● WRITTEN TASK:
Set down word for word the part of the volunteering account below, starting with "I began language" and going on through "a basic conversation.".

● SUPPLIED PASSAGE:
────────────────────
The post led me to the website of an organisation in the North of England which coordinated placements all over the world. Before I knew it I was in touch and on my way up to meet them. After an eye opening initial meeting with the project coordinator, I returned home with more ideas than I could count.

Fast forward nine months. In that nine months I completed two short term projects in Italy, one EVS project of three weeks and a Leonardo Da Vinci placement of five weeks. Both were fantastic experiences which grew me as a person but the volunteer story I want to share is my long term, for that experience is what led me to be doing what I am doing now.

I got off the plane feeling excited and a little nervous, my mind racing at the thought of spending six whole months away from home. I was met at the airport by a member of the organisation and brought to my host city: Altamura, in the region of Puglia. I went to my flat and met my fellow volunteers, a nice bunch of guys. The first few weeks were a blur of meeting people, getting into the Italian lifestyle and of course trying to cross roads in one piece. I started to get to know my organisation, Associazione Culturale Link, and all of its activities.

I began language lessons with one of my mentors which was a challenge as I'd never particularly enjoyed languages at school. This was somehow different however. I began to realise that here I was learning Italian because I wanted to be able to communicate with people, as opposed to learning for the sake of getting a grade or a qualification. There's only so many times you can walk into your local bakery, point at the shelf and say the Italian word for bread before you think- Steve they know it's bread, they make it. So I began to converse with anyone and everyone I could to pick up Italian quicker and within a few weeks I could have a basic conversation.

In my work activities I began to help my colleagues in the running of some local activities. The more I got to know my host organisation the more fascinated I became. I remember sitting in the office one afternoon drinking a coffee and looking at all of the activity going on around me. People from all over the world were coming together to do projects, exchange culture and learn new things. I decided there and then that this was the type of work I wanted to do. I wanted to start an organisation of my own to do projects for my community in Merseyside. I began firing emails off to all kinds of organisations in the UK asking for apprenticeships and job opportunities so I could effectively break into the industry.
────────────────────
● DATA SHOWN:
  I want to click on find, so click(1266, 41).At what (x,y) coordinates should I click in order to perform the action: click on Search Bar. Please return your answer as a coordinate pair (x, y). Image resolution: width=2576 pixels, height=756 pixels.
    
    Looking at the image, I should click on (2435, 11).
────────────────────
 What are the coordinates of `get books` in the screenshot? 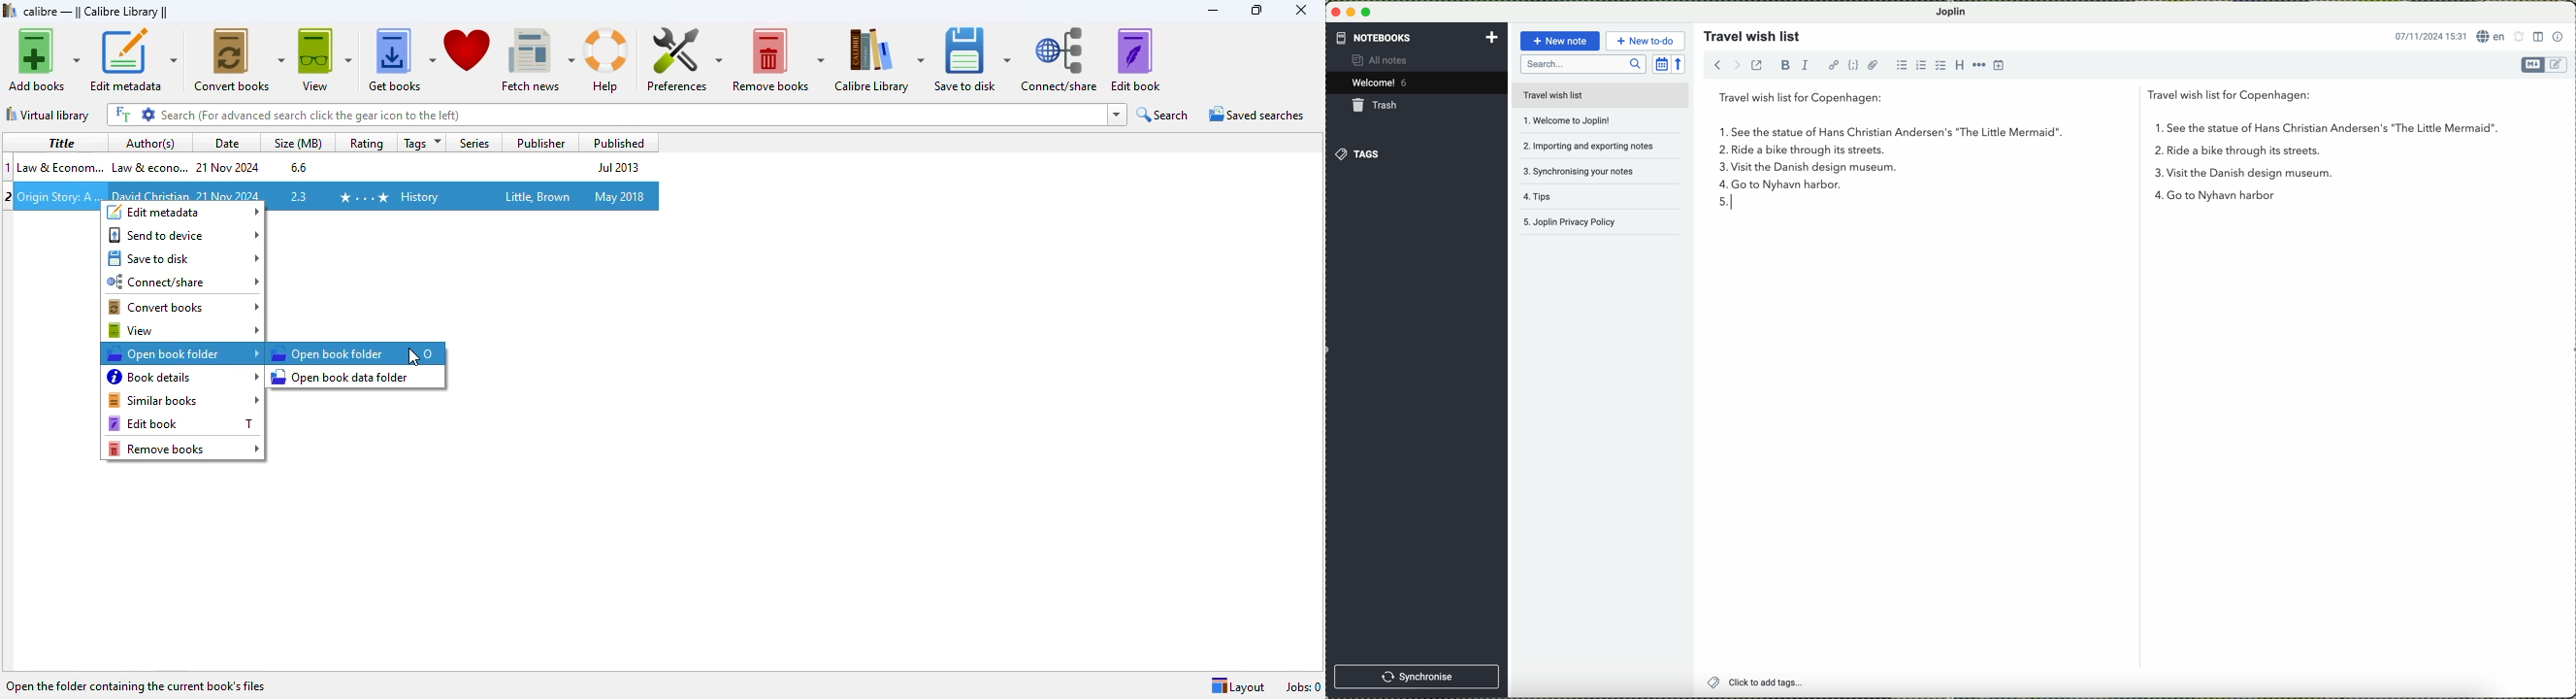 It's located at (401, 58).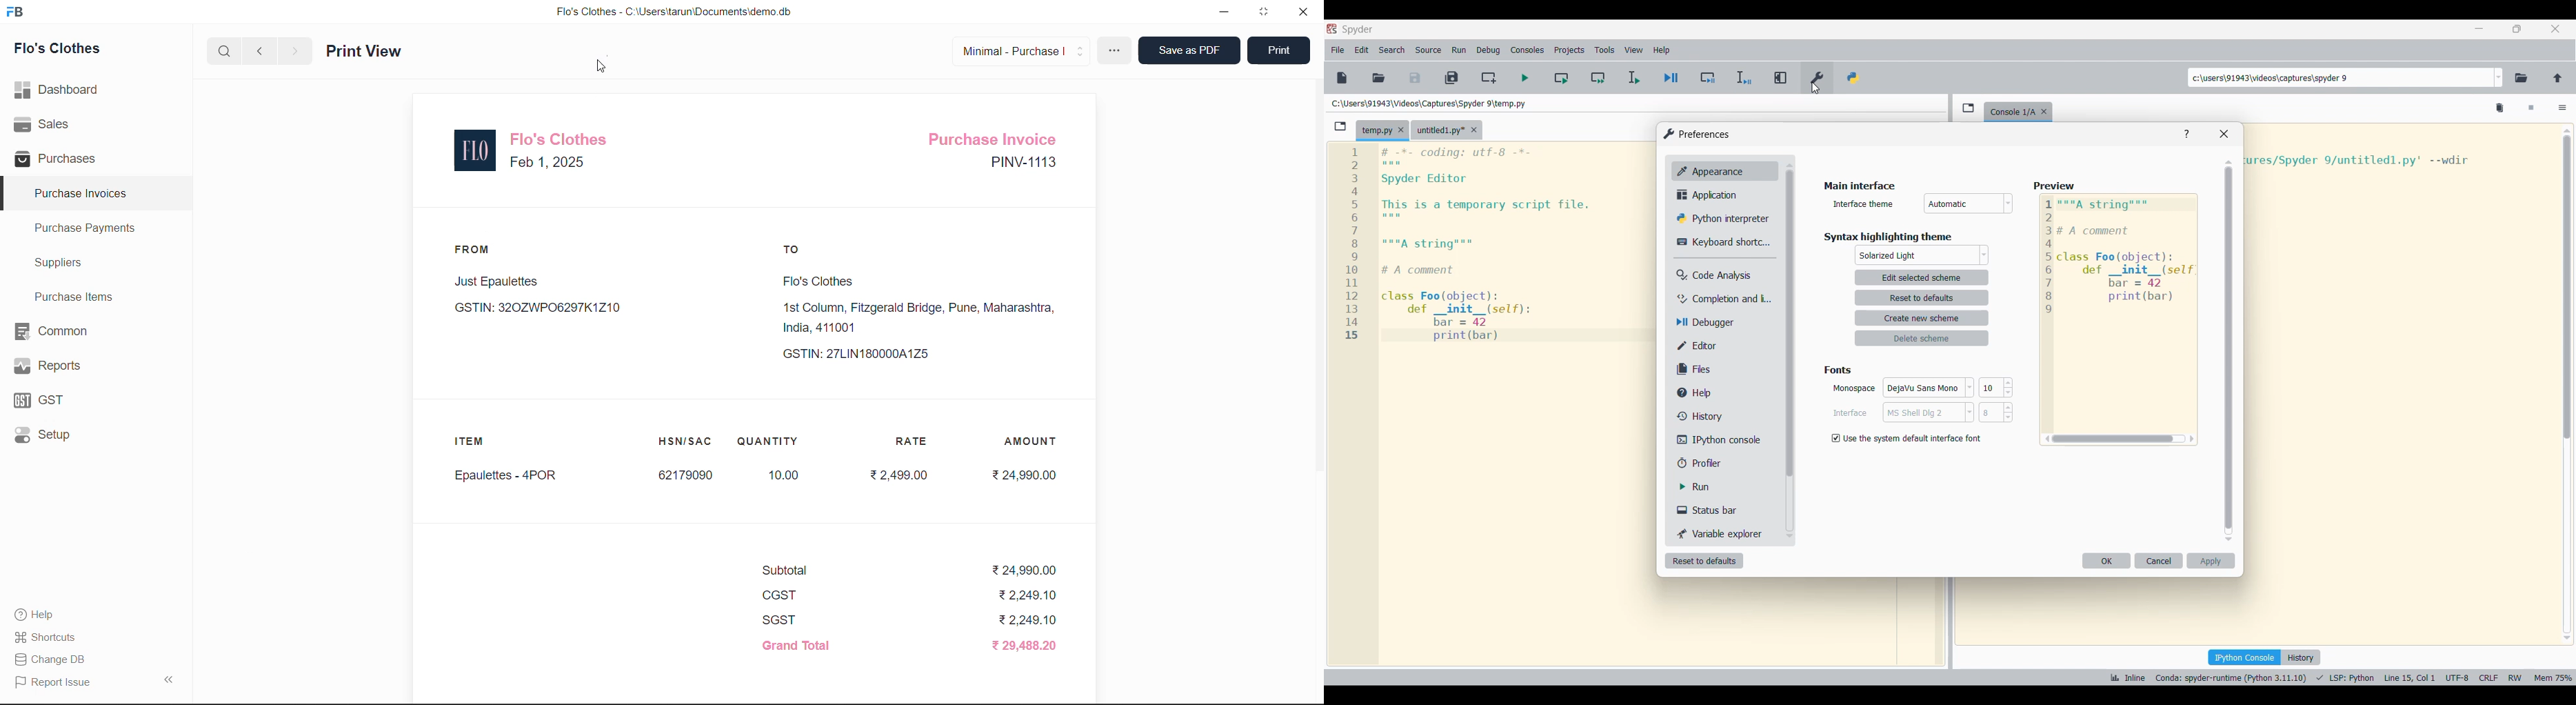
────────────────────
● RESPONSE:
I began language lessons with one of my mentors which was a challenge as I'd never particularly enjoyed languages at school. This was somehow different however. I began to realise that here I was learning Italian because I wanted to be able to communicate with people, as opposed to learning for the sake of getting a grade or a qualification. There's only so many times you can walk into your local bakery, point at the shelf and say the Italian word for bread before you think- Steve they know it's bread, they make it. So I began to converse with anyone and everyone I could to pick up Italian quicker and within a few weeks I could have a basic conversation.